Clustering-based identification of clonally-related immunoglobulin gene sequence sets

Immunome Research

Table 2 Comparison of distance measures for clustering immunoglobulin gene variable sequences

Clustering method	Number of clusters below the threshold	Number of sequences in clusters below threshold	Number of clusters different from benchmark set	Number of incorrectly assigned sequences	Correctly clustered sequences (%)
(a) Expert inspection	67	184	4	16	95.1
(b) LD	117	364	71	182	50.0
(c) PNED	93	258	36	76	70.5
(d) NED	78	211	15	29	85.9
(e) NED_VJ	70	190	4	8	95.8

Sequences in the benchmark PNG dataset were clustered using the following 4 methods (a) Expert inspection carried out by visual inspection of the partitioned gene segments without automated clustering. (b) LD: automated clustering based on pairwise Levenshtein Distance between CDR3 sequences. (c) PNED: automated clustering based on post-normalized edit distance.

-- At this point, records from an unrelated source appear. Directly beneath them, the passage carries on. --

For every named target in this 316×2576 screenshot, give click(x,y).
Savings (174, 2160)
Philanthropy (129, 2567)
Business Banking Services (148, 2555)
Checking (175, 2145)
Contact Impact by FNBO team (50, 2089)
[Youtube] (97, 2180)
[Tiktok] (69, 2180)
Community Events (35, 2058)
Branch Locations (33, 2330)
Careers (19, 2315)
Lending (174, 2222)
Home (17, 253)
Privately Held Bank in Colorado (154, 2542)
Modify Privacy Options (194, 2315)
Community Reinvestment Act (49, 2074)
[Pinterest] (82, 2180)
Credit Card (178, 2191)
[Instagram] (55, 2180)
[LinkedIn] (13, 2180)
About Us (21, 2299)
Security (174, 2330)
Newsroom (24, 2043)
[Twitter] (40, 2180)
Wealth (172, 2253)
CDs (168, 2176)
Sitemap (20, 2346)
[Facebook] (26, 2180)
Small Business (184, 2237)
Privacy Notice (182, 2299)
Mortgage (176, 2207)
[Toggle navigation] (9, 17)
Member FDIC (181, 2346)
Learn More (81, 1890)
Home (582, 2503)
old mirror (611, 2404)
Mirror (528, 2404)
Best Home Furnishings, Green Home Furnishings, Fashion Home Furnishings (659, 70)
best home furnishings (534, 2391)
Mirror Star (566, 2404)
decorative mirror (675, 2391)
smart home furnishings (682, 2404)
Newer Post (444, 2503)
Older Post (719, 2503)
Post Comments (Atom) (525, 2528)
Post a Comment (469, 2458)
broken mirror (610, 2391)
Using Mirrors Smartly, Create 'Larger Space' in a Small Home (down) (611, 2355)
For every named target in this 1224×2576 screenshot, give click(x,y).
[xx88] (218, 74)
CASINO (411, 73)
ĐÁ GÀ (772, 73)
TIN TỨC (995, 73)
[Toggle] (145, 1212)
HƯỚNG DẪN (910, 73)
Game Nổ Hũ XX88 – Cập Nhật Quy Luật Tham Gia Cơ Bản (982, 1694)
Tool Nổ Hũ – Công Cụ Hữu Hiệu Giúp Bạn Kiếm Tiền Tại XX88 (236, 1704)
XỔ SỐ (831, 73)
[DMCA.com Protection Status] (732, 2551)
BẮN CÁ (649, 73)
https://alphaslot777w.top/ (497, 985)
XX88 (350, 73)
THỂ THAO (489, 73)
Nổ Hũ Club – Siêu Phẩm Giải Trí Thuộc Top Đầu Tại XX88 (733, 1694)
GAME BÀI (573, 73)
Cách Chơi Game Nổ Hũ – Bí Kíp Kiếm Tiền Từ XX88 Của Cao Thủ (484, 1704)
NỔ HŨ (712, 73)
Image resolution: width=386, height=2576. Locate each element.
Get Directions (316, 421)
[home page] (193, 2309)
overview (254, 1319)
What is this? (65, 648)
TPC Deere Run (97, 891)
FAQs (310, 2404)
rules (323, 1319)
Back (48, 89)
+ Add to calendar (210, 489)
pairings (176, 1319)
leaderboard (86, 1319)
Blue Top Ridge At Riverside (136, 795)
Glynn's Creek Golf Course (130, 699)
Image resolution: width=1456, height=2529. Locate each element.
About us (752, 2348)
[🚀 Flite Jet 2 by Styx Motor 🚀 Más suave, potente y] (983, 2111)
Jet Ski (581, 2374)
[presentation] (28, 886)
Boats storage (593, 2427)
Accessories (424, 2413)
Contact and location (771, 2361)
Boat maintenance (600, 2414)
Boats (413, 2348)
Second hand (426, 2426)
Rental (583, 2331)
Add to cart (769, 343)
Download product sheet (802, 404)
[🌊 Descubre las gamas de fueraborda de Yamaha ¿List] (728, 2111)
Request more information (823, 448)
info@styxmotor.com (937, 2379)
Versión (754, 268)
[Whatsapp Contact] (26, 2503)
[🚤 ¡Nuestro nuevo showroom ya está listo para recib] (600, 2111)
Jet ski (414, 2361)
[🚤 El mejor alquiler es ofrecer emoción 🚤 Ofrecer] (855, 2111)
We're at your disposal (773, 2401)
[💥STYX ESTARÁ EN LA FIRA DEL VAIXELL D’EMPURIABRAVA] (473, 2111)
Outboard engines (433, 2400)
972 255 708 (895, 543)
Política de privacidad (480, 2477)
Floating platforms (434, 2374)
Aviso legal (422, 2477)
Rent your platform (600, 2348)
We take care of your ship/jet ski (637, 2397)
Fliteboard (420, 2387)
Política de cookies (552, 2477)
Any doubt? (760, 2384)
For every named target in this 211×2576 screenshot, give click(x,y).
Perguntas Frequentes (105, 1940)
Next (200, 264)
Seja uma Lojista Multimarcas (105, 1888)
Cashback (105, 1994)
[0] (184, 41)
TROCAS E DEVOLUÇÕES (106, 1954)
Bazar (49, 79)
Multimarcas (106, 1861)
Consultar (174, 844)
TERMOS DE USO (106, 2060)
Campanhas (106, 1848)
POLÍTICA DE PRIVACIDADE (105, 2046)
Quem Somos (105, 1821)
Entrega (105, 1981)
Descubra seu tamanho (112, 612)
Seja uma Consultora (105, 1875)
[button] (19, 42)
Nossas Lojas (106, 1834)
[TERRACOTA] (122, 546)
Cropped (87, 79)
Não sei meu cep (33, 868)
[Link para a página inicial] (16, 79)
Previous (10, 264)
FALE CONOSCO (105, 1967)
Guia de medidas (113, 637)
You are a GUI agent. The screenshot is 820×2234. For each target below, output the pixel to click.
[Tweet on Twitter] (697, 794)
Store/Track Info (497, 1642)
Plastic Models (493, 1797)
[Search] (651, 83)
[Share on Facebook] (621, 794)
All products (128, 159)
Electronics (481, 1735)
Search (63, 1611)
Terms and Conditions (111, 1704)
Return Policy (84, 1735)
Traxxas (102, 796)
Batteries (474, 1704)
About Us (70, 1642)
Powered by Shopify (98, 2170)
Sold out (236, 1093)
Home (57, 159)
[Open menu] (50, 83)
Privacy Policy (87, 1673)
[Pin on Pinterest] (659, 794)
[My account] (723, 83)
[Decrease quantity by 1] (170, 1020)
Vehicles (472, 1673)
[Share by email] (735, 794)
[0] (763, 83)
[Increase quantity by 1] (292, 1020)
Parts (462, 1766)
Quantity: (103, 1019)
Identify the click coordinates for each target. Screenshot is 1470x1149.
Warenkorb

The Levenshtein Distances of each sequence pair is normalize by square root of the length of longer sequence in comparison. (d) NED: automated clustering based on the Normalized Edit Distance. (e) NED_VJ: automated clustering based on the Normalized Edit Distance, incorporating germline gene identity. Gap penalties of 3 were applied to each automated method. The resulting clusterings were evaluated relative to the “benchmark” clustering obtained by combination of automated clustering and visual inspection.